Résumé des épisodes précédents: À la guerre comme à la guerre! Comme chaque automne, anciens et maudernes s'arrachent les cheveux autour du débat cyclique sur l'orthographe: simplifier, rectifier, refonder ou fixer dans le granit la convention écrite? Dans cette série de billets, je tente de schématiser le débat en présentant un à un les arguments mastiqués depuis 500 ans, tantôt pour reconduire la tradition, tantôt pour l'éventrer (nous reparlerons du code SMS!), le plus souvent pour l'amender, puis j'établirai des liens entre ces arguments, qui se répondent l'un l'autre. Dans ce réseau de billets courts, linguistes-réformistes affrontent écrivains-antiréformistes, abstraits ou personnifiés au gré de mes humeurs.
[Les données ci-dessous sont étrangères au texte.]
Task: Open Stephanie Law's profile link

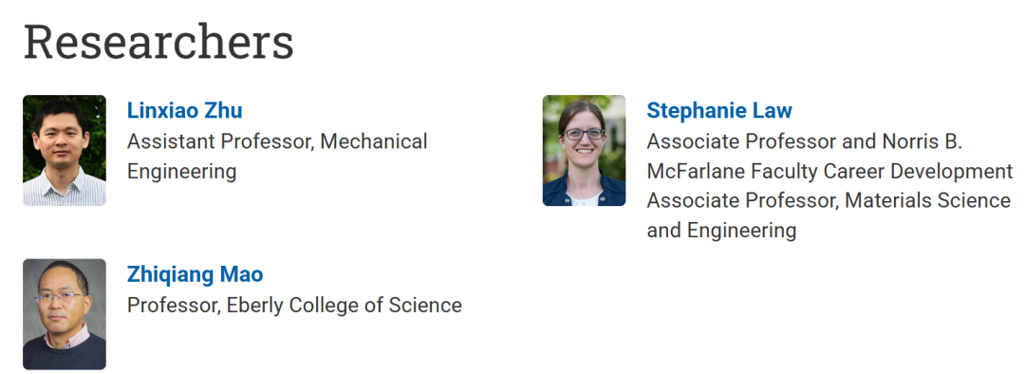Action: click(719, 110)
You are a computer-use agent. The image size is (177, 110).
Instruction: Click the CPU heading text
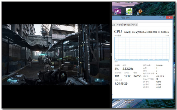click(118, 32)
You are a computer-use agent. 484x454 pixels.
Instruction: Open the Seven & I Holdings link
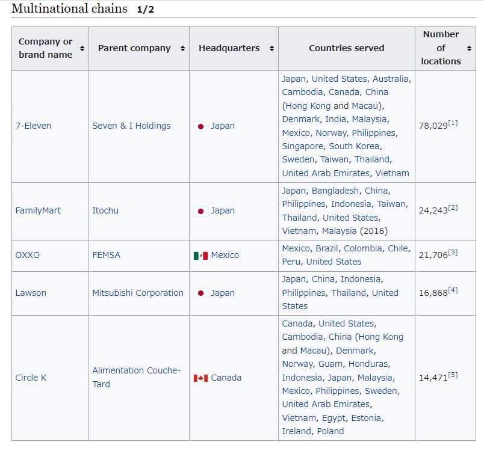(131, 126)
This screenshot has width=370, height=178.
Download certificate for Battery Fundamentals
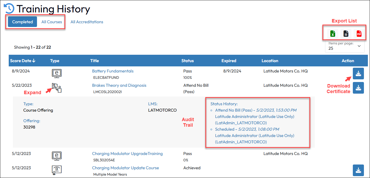[358, 74]
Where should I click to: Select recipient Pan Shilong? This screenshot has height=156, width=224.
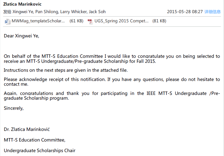click(x=46, y=12)
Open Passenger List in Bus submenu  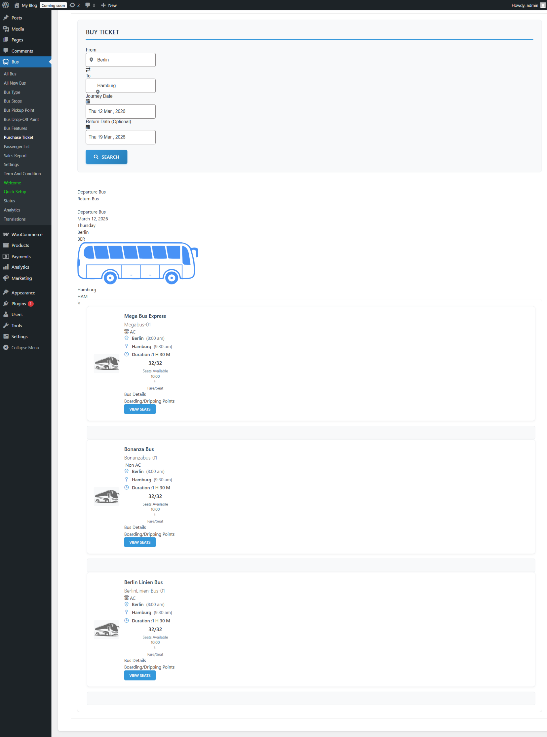point(17,146)
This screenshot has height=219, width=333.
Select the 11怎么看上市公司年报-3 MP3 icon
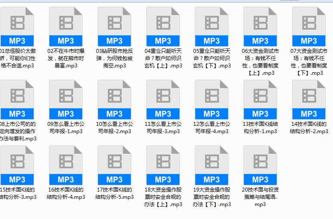point(163,100)
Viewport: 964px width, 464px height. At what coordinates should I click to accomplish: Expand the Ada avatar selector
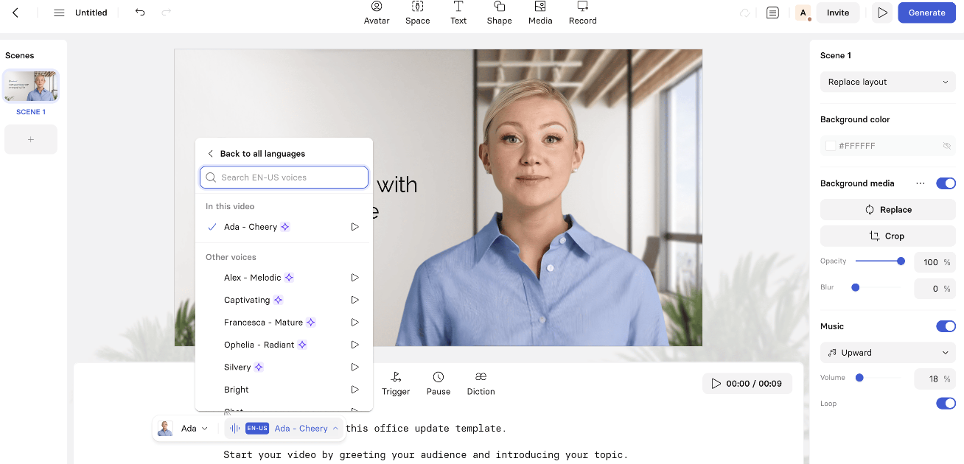coord(184,428)
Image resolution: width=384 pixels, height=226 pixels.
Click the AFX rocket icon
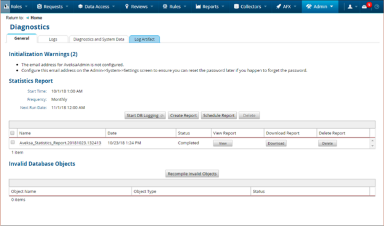pyautogui.click(x=279, y=6)
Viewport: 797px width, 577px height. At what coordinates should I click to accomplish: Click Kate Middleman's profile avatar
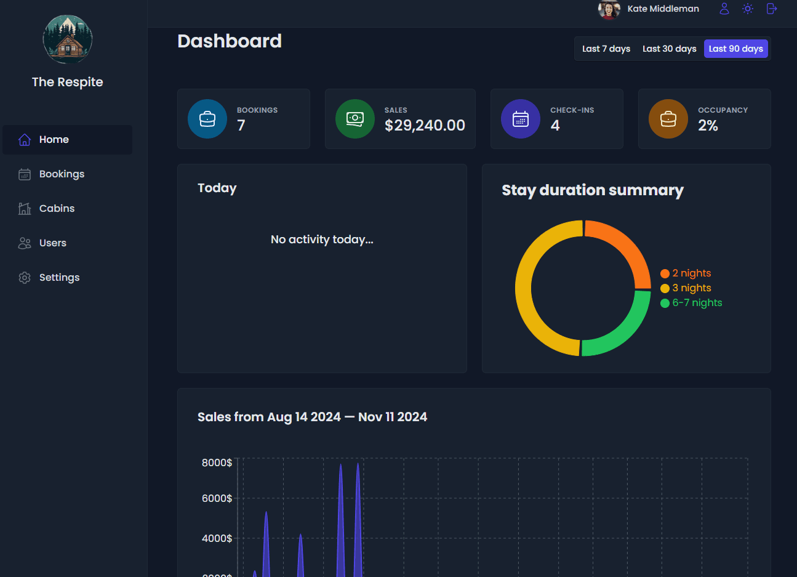coord(608,10)
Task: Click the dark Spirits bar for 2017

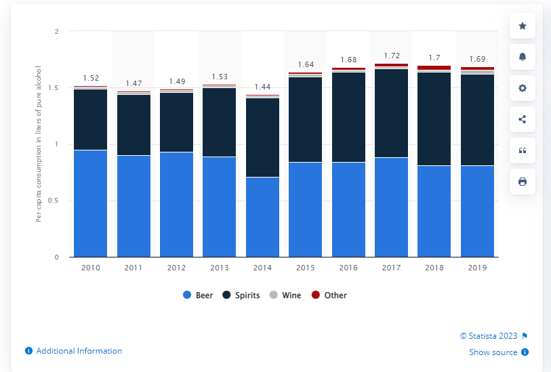Action: point(391,113)

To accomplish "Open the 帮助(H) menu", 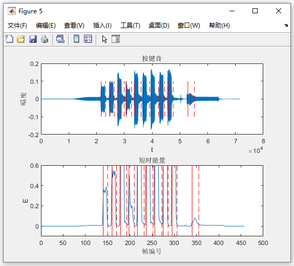I will pos(219,26).
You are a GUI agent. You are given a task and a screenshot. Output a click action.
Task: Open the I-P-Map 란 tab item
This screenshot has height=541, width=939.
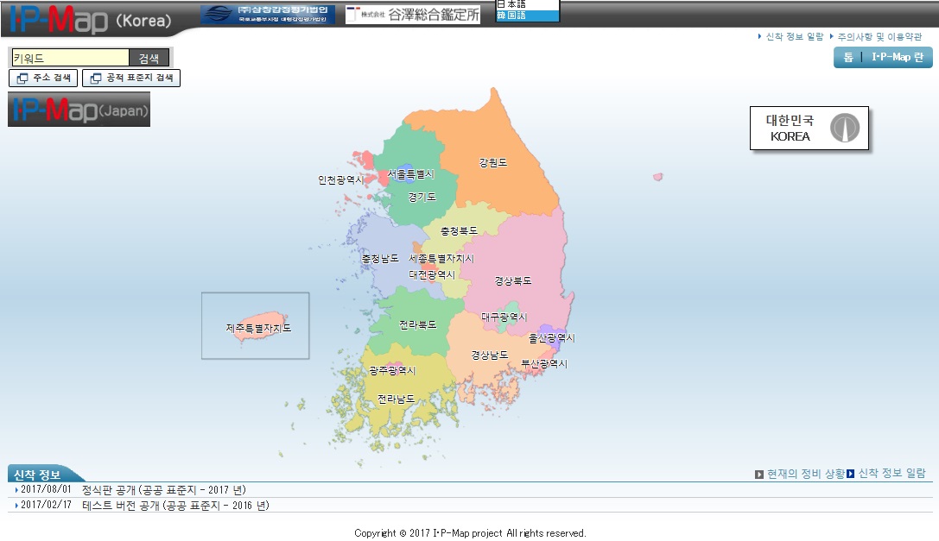[897, 58]
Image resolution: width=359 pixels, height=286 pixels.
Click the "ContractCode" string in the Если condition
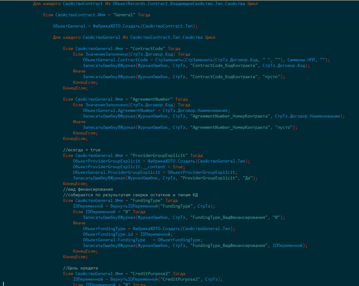pyautogui.click(x=148, y=49)
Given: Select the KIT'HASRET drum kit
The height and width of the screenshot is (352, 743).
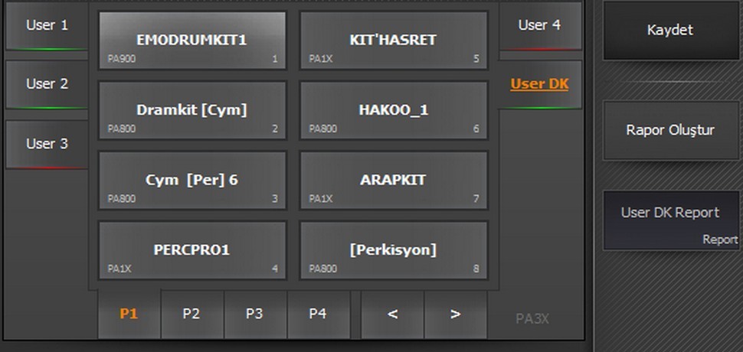Looking at the screenshot, I should point(393,41).
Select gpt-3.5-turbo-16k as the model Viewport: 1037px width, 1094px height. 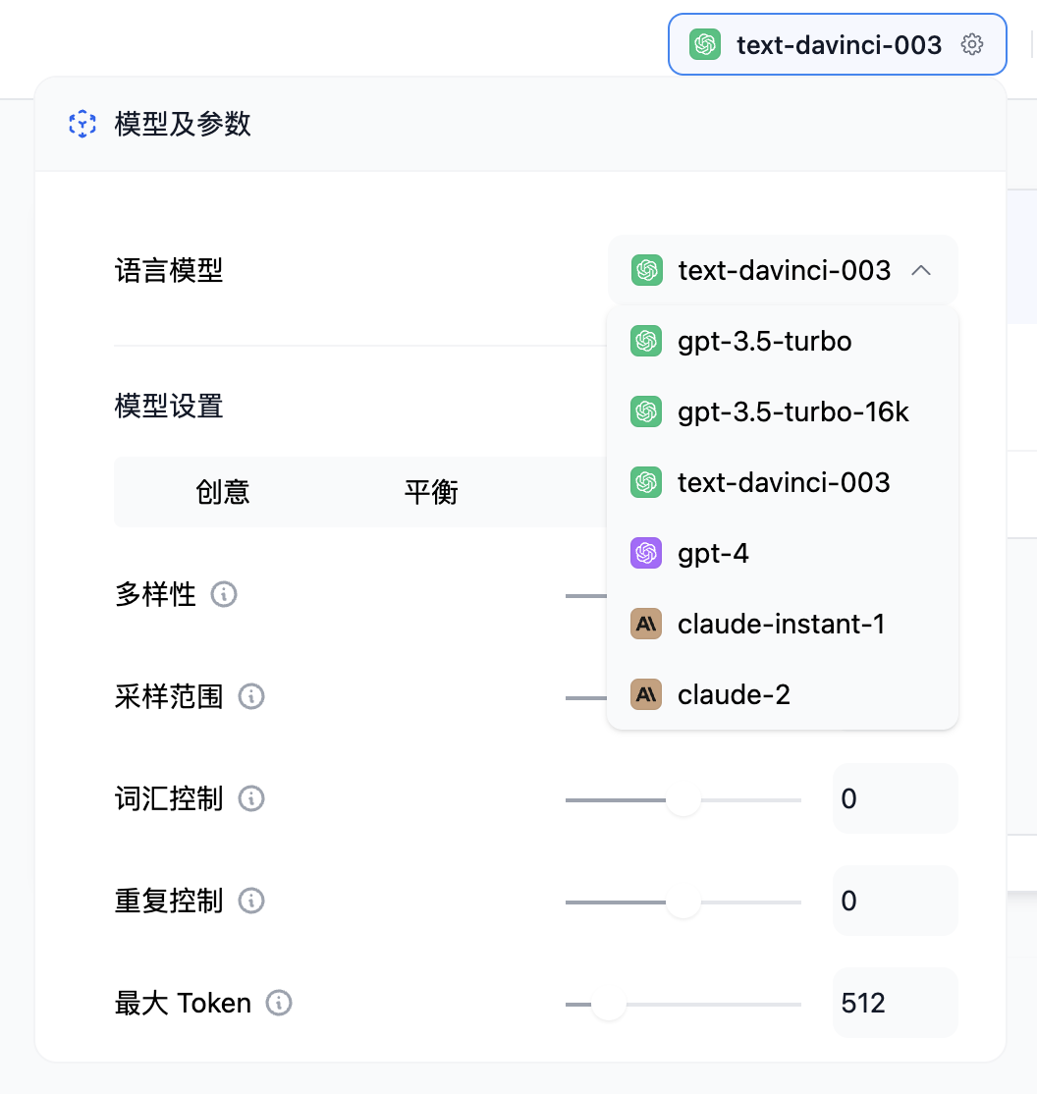pos(792,411)
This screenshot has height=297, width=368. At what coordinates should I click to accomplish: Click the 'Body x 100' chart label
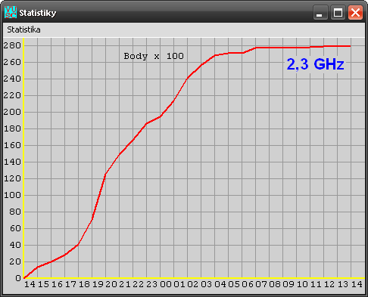154,56
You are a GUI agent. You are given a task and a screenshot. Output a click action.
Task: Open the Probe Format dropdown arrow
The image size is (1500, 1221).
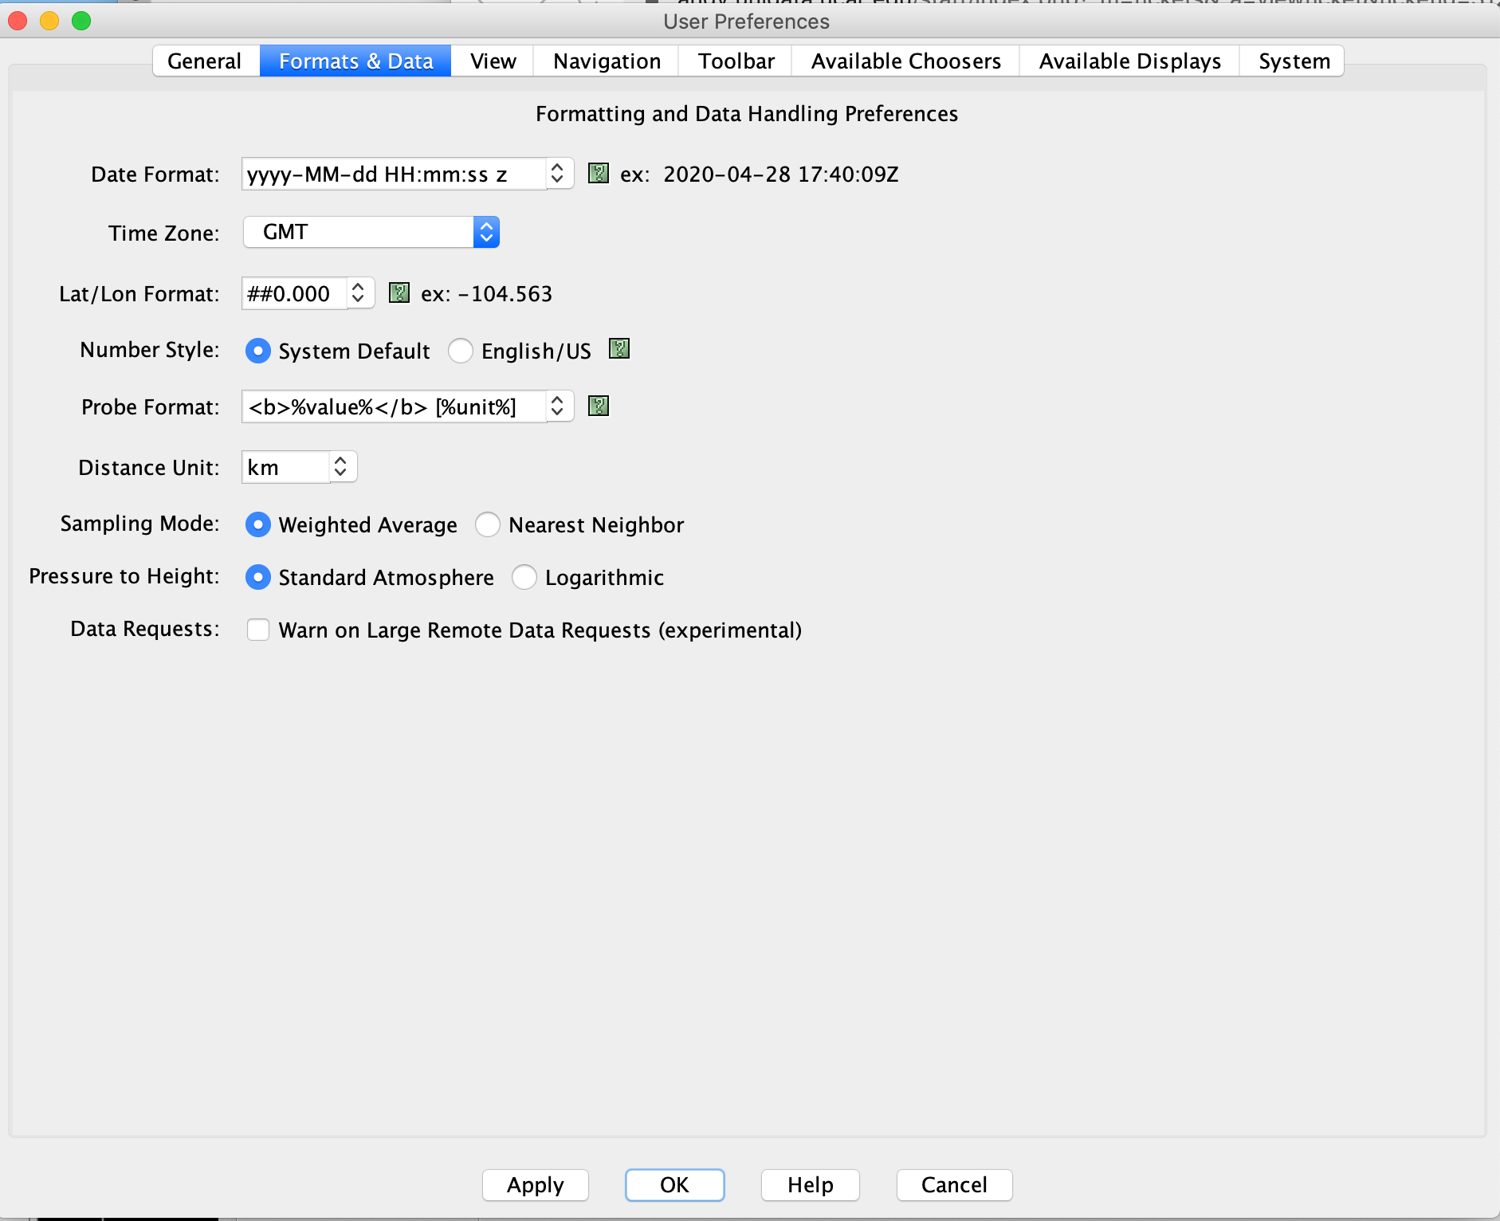(x=558, y=406)
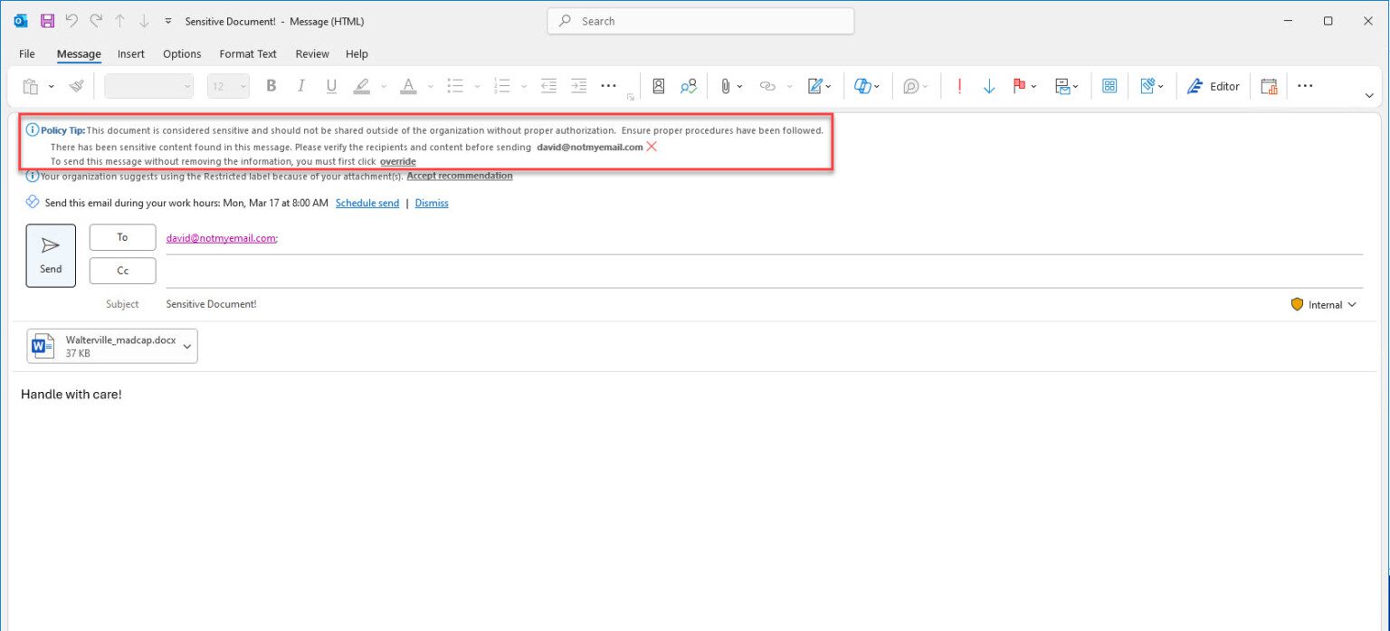Run Check Names on recipients
The height and width of the screenshot is (631, 1390).
click(689, 85)
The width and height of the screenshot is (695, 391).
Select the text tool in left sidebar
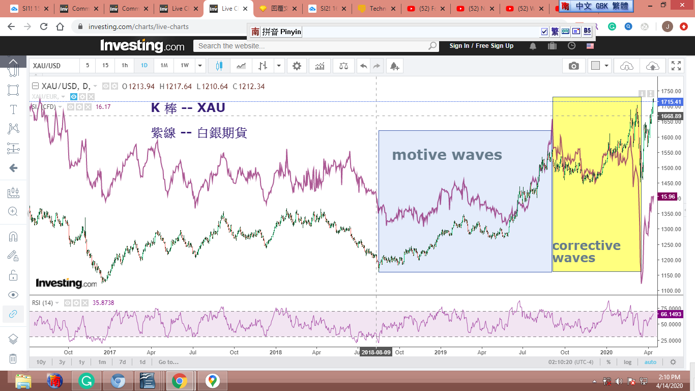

Dans les épisodes précédents, nous avons vu, du côté des réformistes, le type socialement correct user de l'argument démocratique, incriminant la difficulté et l'irrégularité du code écrit comme instruments de discrimination sociale. Cet argument a fait bloc avec l'Argumentum ad populum, selon lequel toutes les langues doivent un jour ou l'autre passer par une modernisation de leur orthographe, contre l'argument sémantique des antiréformistes, qui versent une larme à la perspective de voir rejetées certaines de nos pratiques graphiques porteuses d'un sens étymologique, tel le 'ph' issu d'emprunts du grec.
Mais il y a plus.
Jetez un écrivain dans la mêlée et s'élèveront des plaintes à vous déchirer les boyaux. À grands cris, les artistes de la chose écrite défendront l'"esthétique" de "leur" "langue", la coquetterie de l'inutile, le charme de la complication, la beauté du patrimoine, la sagesse de la tradition, l'aura mystique des fossiles de l'histoire de l'écriture du français, en somme, jusqu'à revendiquer, chez les plus radicaux, la création d'une nouvelle liste de pluriels rebelles qui viendrait s'ajouter à celle des choux z'et des hiboux.
J'exagère.
Le sophisme tient dans l'inversion de la causalité amoureuse: l'"esthète" croit que le 'oi' de l'oignon est entré dans l'orthodoxie en raison son esthétisme, alors que, de toute évidence, la chose lui semble pure et jolie, à l'inverse, parce qu'il s'y est habitué, contre toute raison.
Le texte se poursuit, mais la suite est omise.